> _Selected extract_:
┄┄┄┄┄┄

Hacker News new | ask | show | jobs
by jiggawatts 943 days ago
Everything you said about LLMs being "terrible at X" is true of the current generation of LLM architectures.

From the sound of it, this Q* model has a fundamentally different architecture, which will almost certainly make some of those issues not terrible any more.

Most likely, the Q* design is the very similar to the one suggested recently by one of the Google AI teams: doing a tree search instead of greedy next token selection.

Essentially, current-gen LLMs predict a sequence of tokens: A->B->C->D, etc... where the next "E" token depends on {A,B,C,D} and then is "locked in". While we don't know exactly how GPT4 works, reading between the lines of the leaked info it seems that it evaluates 8 or 16 of these sequences in parallel, then picks the best overall sequence. On modern GPUs, small workloads waste the available computer power because of scheduling overheads, so "doing redundant work" is basically free up to a point. This gives GPT4 a "best 1 of 16" output quality improvement.

That's great, but each option is still a linear greedy search individually. Especially for longer outputs the chance of a "mis-step" at some point goes up a lot, and then the AI has no chance to correct itself. All 16 of the alternatives could have a mistake in them, and now its got to choose between 16 mistakes.

It's as if you were trying to write a maths proof, asked 16 students, and instructed them to not cooperate and write their proof left-to-right, top-to-bottom without pausing, editing, or backtracking in any way! It'd like to see how "smart" humans would be at maths under those circumstances.

┄┄┄┄┄┄

> _Tasks_:
(a) In the Hacker News comment, how many sequences does GPT4 seem to evaluate in parallel?
(b) Retype the part of the Hacker News comment starting with "That's great, but" and going on through "under those circumstances.".

> _Supplied information_:
┄┄┄┄┄┄

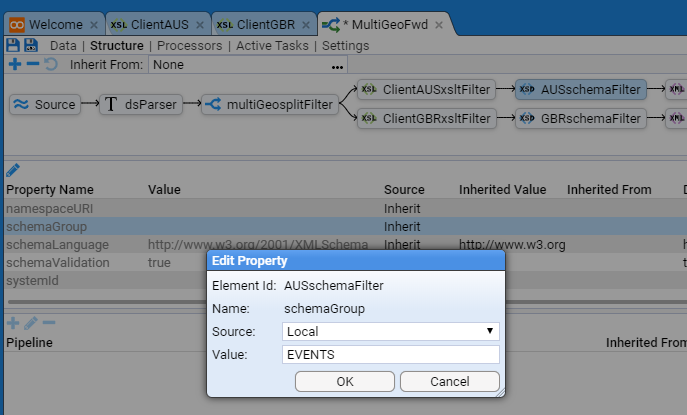Click OK in the Edit Property dialog
The height and width of the screenshot is (415, 687).
tap(345, 381)
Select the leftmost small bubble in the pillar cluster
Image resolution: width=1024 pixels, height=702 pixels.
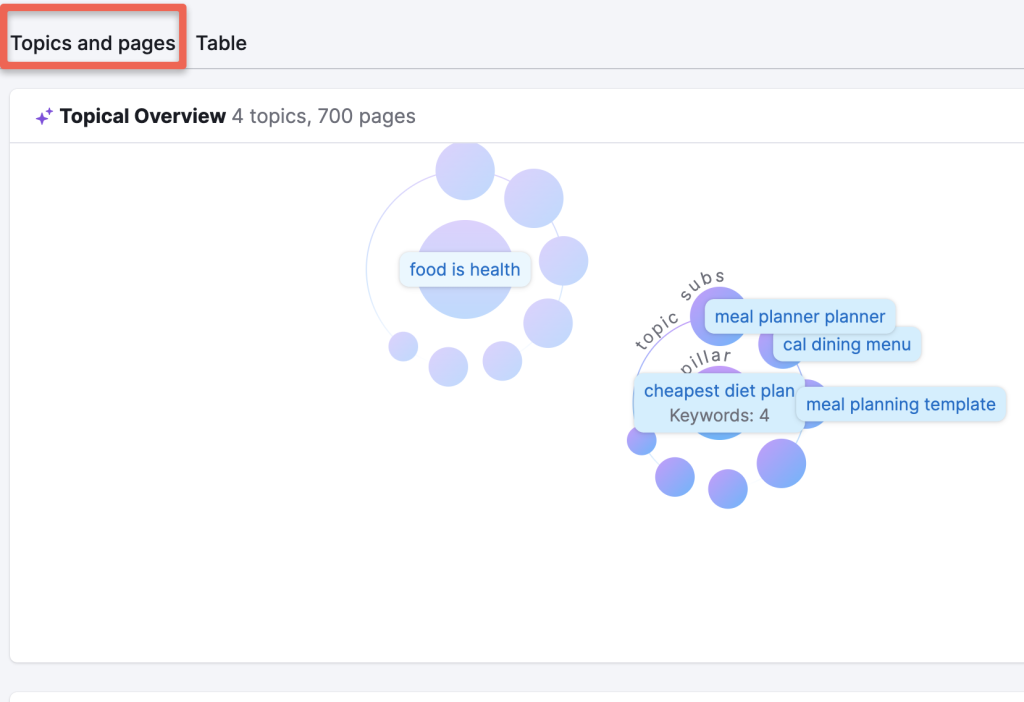pyautogui.click(x=641, y=440)
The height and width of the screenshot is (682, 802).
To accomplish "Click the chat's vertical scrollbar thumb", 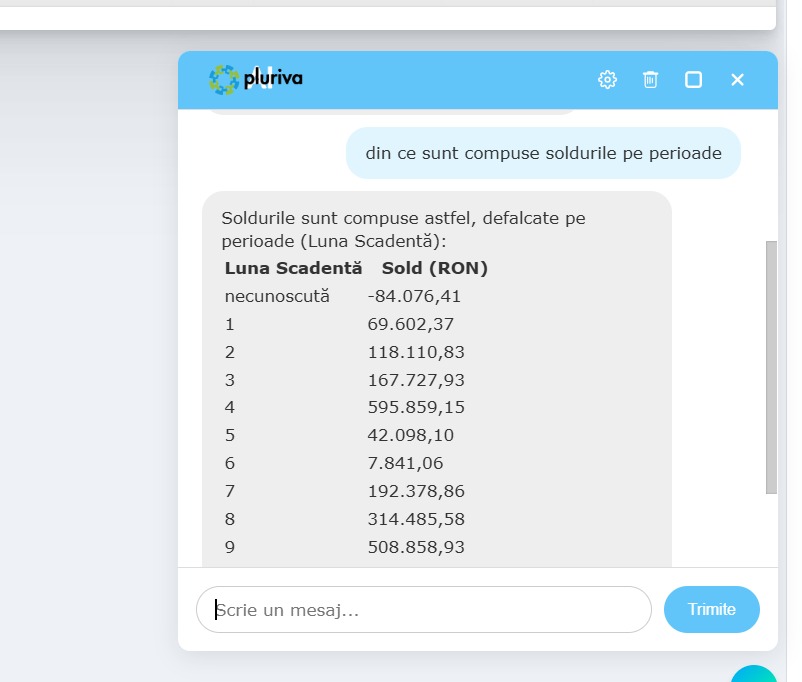I will coord(771,367).
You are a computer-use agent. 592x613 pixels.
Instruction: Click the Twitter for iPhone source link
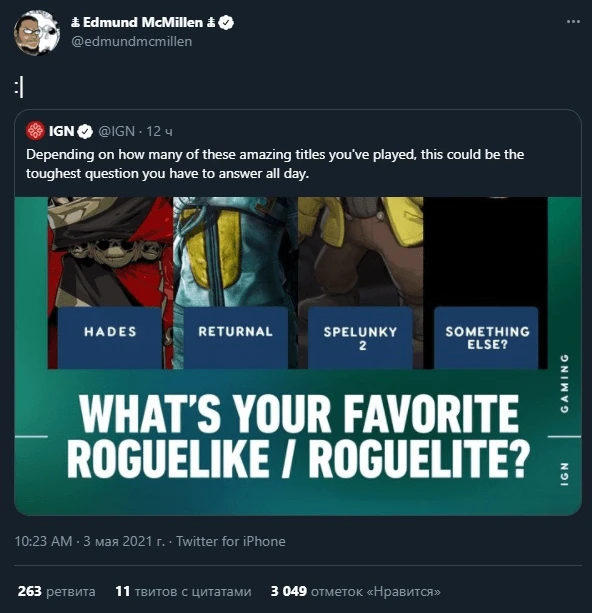click(x=231, y=541)
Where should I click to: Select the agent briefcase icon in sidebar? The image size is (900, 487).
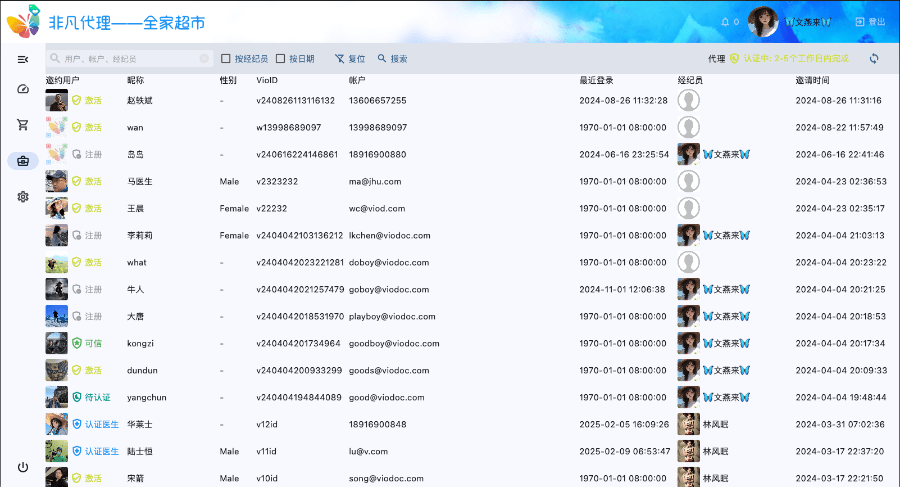22,161
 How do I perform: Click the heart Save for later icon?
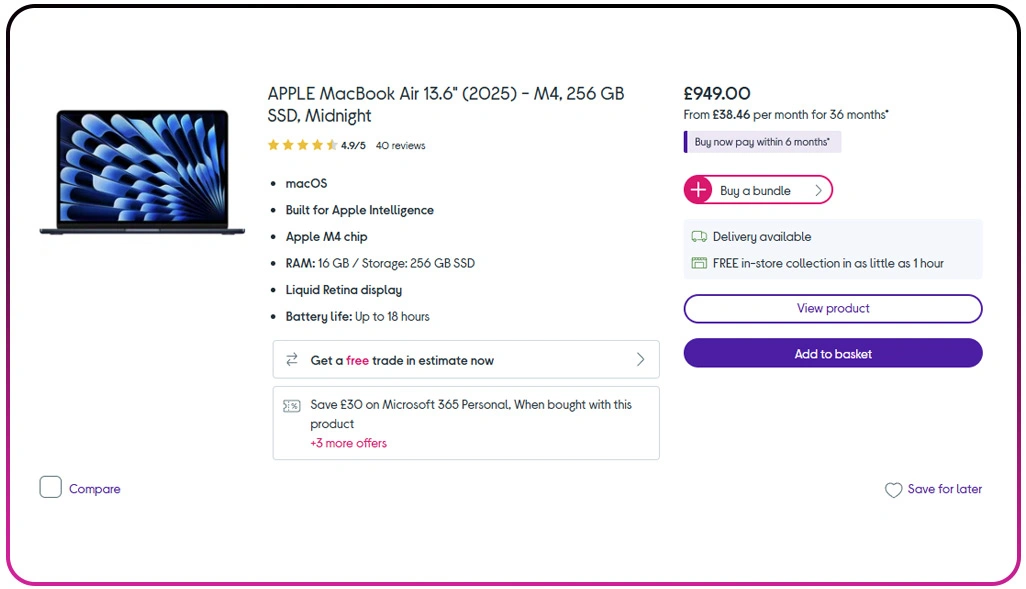pyautogui.click(x=893, y=490)
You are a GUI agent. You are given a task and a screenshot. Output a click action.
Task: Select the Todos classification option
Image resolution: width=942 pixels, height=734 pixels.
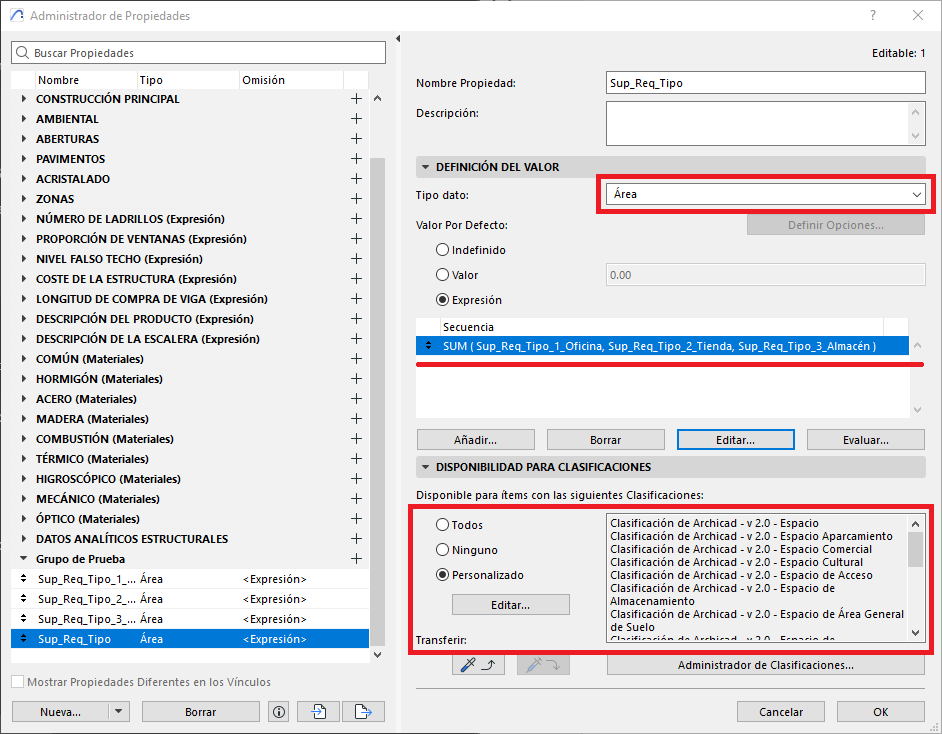[x=442, y=525]
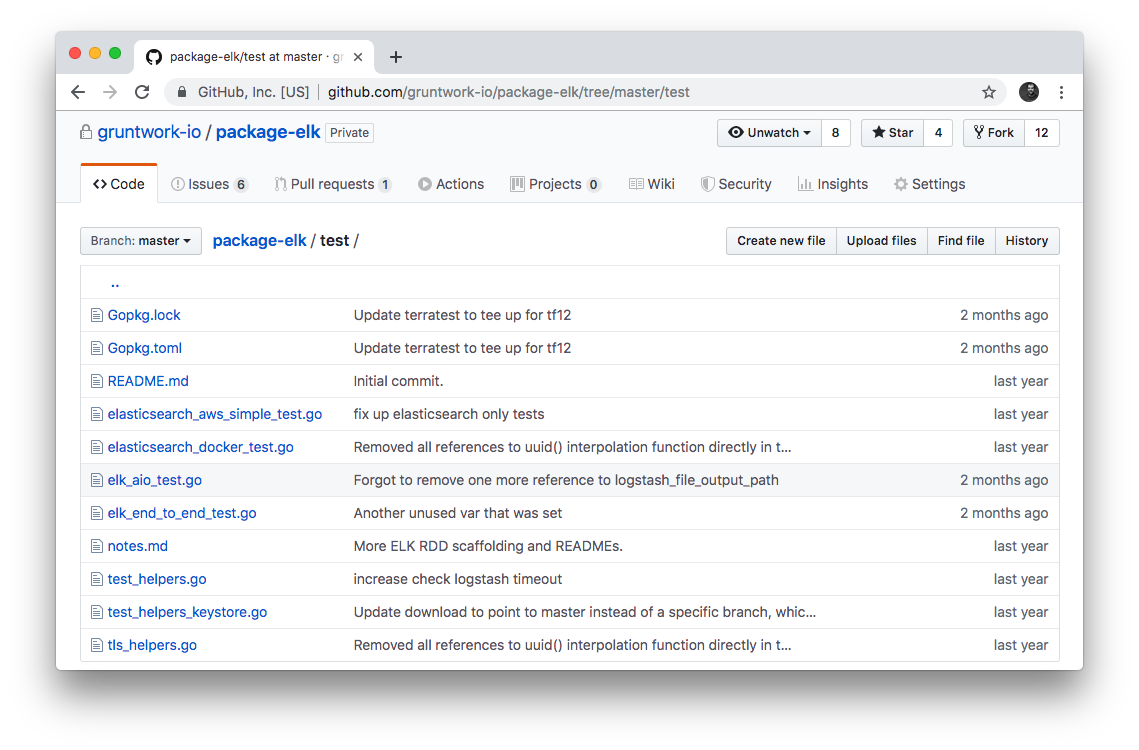Navigate up via the '..' parent directory link
This screenshot has height=750, width=1139.
tap(115, 283)
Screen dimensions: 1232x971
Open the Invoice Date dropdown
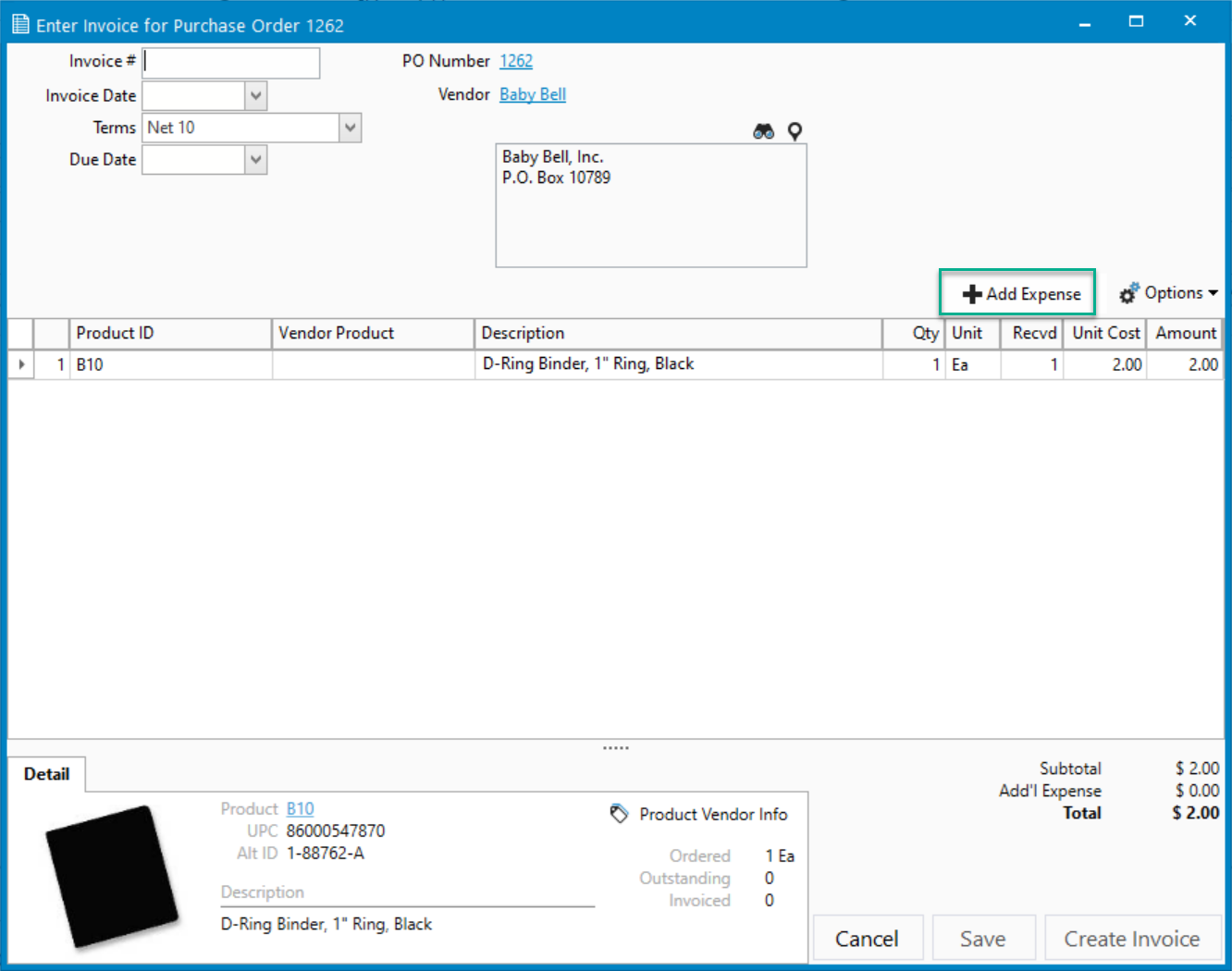[x=256, y=95]
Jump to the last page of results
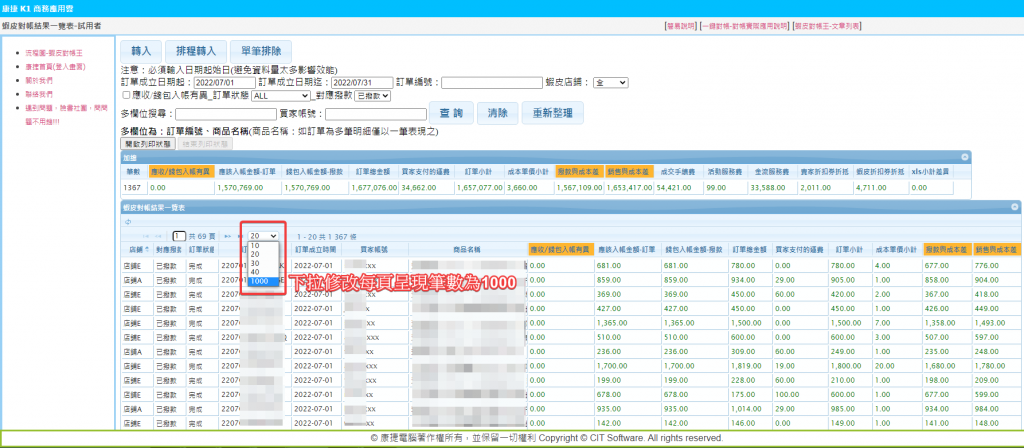 tap(240, 235)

┄┄┄┄┄┄

> _Expected responses_:
(a) 8 or 16

(b)
That's great, but each option is still a linear greedy search individually. Especially for longer outputs the chance of a "mis-step" at some point goes up a lot, and then the AI has no chance to correct itself. All 16 of the alternatives could have a mistake in them, and now its got to choose between 16 mistakes.

It's as if you were trying to write a maths proof, asked 16 students, and instructed them to not cooperate and write their proof left-to-right, top-to-bottom without pausing, editing, or backtracking in any way! It'd like to see how "smart" humans would be at maths under those circumstances.